<< 1 >>
Rating: ![4 stars](http://www.reviewfocus.com/images/stars-4-0.gif) Summary: "Breath, that means direction and fate..." Review: Celan himself described the meaning of the word "breath" that way. And so, the title "Breathturn" indicates clearly what these poems are about: a change, a turning point in Celan's life. When he wrote them in between 1965 and 1967, his mental suffering was already so strong that he went to a psychiatry for half a year.In spite of that, "Breathturn" might be the most convincing of all of Celan's poetry. At this point, he had completely given up the language of his early poetry that had made him famous - full of images, colours, dark metaphorics - and turned to the "grey language". It is very elusive, and I think I will have to read his later poems very, very often until I get a feeling for them because they are beyond all conventional poetry and can't be interpretated like they use to do it at school. The poems of "Breathturn" are rather short, few lines, few words in them. "Growing dumb" is a central word in this book. Celan did no more trust into language, and so he wanted to concentrate his thoughts and to tell things in a way they have never been told before or that have never been told before at all.
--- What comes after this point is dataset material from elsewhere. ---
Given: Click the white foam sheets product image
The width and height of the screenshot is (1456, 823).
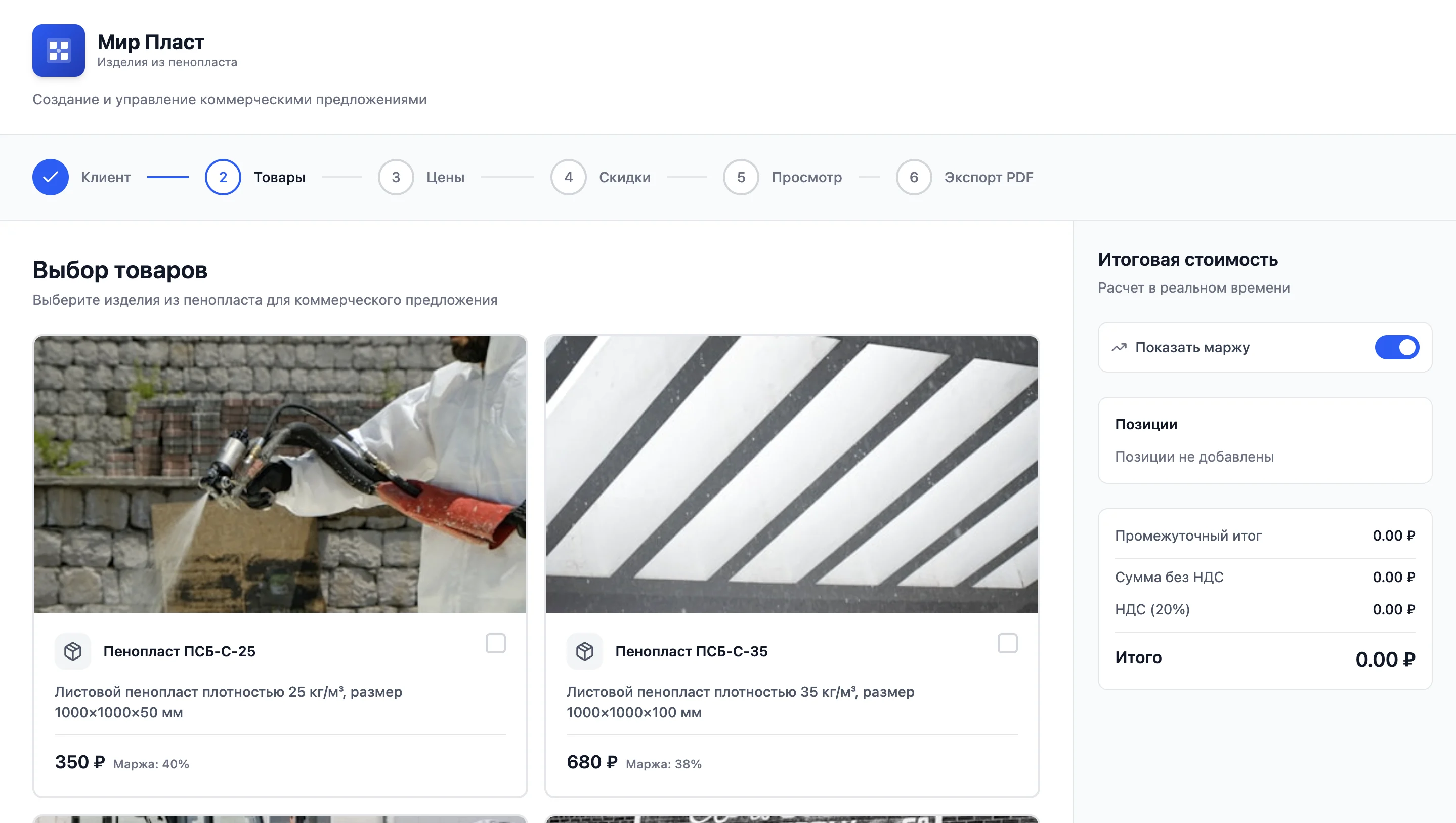Looking at the screenshot, I should 792,474.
Rating: ![5 stars](http://www.reviewfocus.com/images/stars-5-0.gif) Summary: This excellent translation echoes the ice-pure German text. Review: Pierre Joris' translation of Paul Celan's _Breathturn_ captures the unique quality of this Jewish exile-poet's work more than any other attempt published to date. In this new English rendering, Celan's crystalline words float through the page with the same clarity and intense focus of mind as in the original texts. The blank page is always present as a timeless mirror reflecting the poet's soul--a mirror on which condenses the dark breath of speech, the alienated and alienating words to which the poet so desperately clings. These difficult, tense and multi-faceted poems are broken open here with a jewel-cutter's skilled grace. The expert translations hauntingly echo the parallel German, resonating so as to remind us that Celan's experience of the world belongs in every language. This scholarly translator has newly introduced a much-needed poet into the English language, and in so doing has enriched our experience of language, literature, and the exiled spirit.